Ford CEO Mark Fields noted the automaker paid $600 million for labor peace with the UAW.

Ford Motor Co. is setting aside $600 million in the fourth quarter to cover the cost of its newly ratified labor agreement with the United Auto Workers.

The $600 million will be used to cover the cost of the $8,500 ratification bonus due each of the company’s 53,000 hourly workers under the new contract, Ford executives said during a conference call.

It also handles back pay due employees to cover the incremental wage increases due under the terms of agreement. The retroactive pay goes back to the Sept. 14 expiration of Ford’s old pact with the UAW under the terms of the agreement.

Mark Fields, Ford Motor Co. chief executive officer, said during a conference call with analysts that while the new contract gives legacy workers hired prior to 2007 a 4% pay increase, their first in 10 years, and boosts significantly the pay of second-tier workers hired since the end of the recession, the overall cost to Ford is minimal.

“We estimate the contract will raise our labor costs 1.5% per year over the term of agreement, which is below what we anticipate as the rate of inflation,” Fields said.

Under the new contract, Ford has agreed to retain or create 8,500 jobs that might have been lost to attrition, efficiency improvements or outsourcing, but there is no specific commitment to increase the number of blue-collar employees beyond the current base, he said.
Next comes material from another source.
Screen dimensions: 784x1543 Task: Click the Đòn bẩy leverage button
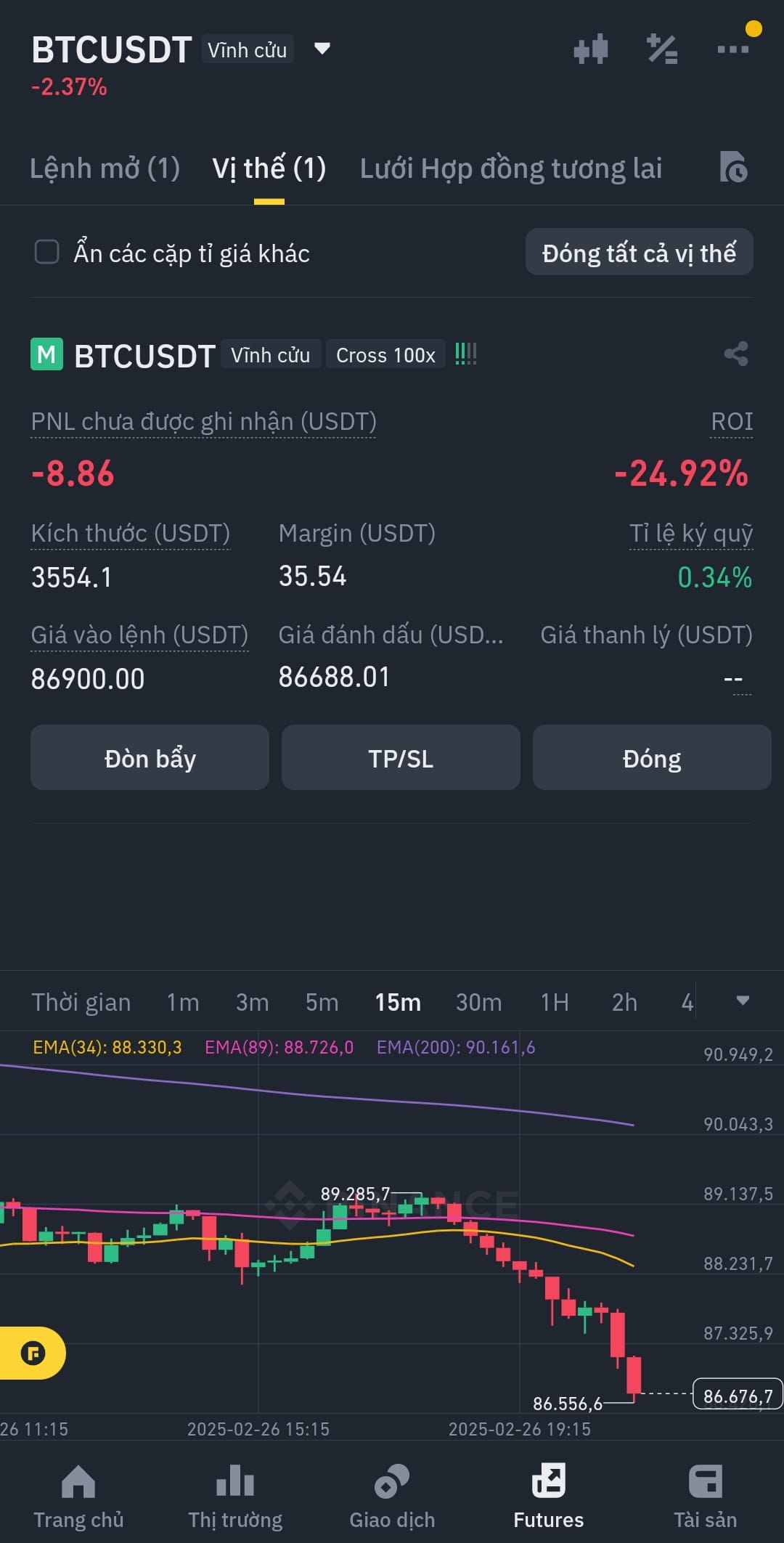click(x=150, y=757)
The contract does call for the investment of $9 billion in plants in the U.S. where the UAW represents Ford employees.

During the next four years, Fields said the contract will eliminate almost all of the advantage in labor cost held by its domestic rivals, General Motors and FCA U.S., both of which went bankrupt during 2009. But the $8 to $10 per hour cost differential of nonunion plants operated by the transplants such as Honda and Toyota will persist, Fields noted.

(To see more about the approval of the new contract by the UAW, Click Here.)

Labor accounts for about 7% of the cost a new car and Ford will have to meet the challenge by increasing efficiency and productivity and creating new products that bring in more revenue, Fields said.

He side-stepped the question about Ford moving car production out of the U.S., but he noted the agreement will allow Ford to utilize its production base worldwide without violating its commitments to the UAW.

Overall, Ford expects its workforce to remain stable during the four-year term of the contract, but retirements should increase by 2019, giving Ford an opportunity to hire less expensive employees. The decision to expand medical benefits for new employees should have minimal effect on the company’s costs because new employees tend to be younger and less expensive to insure.

(Click Here for details about the F-150’s victory as Green Truck of the Year.)

Joe Hinrichs, president of Ford’s operations in the Americas, also turned aside questions about whether Ford plans to move production of the Ford Focus to Mexico. The announcement will be made at a later date, he said.

The new contract also gives Ford the flexibility it needs to make wider use of temporary workers to increase production and overtime if consumer demand increases or to reduce production in a downturn and improve efficiency, Hinrichs. The new contract includes more mandatory overtime and allows for the greater use of alternative work schedules, Hinrichs said.

(Ford develops suit to simulate driving while stoned. For more, Click Here.)

Fields also deflected a question suggesting the narrow margin of ratification, 51% to 49%, indicated rising dissatisfaction with working conditions in Ford factories. “If you look back over the last several years, these things are always close,” he said.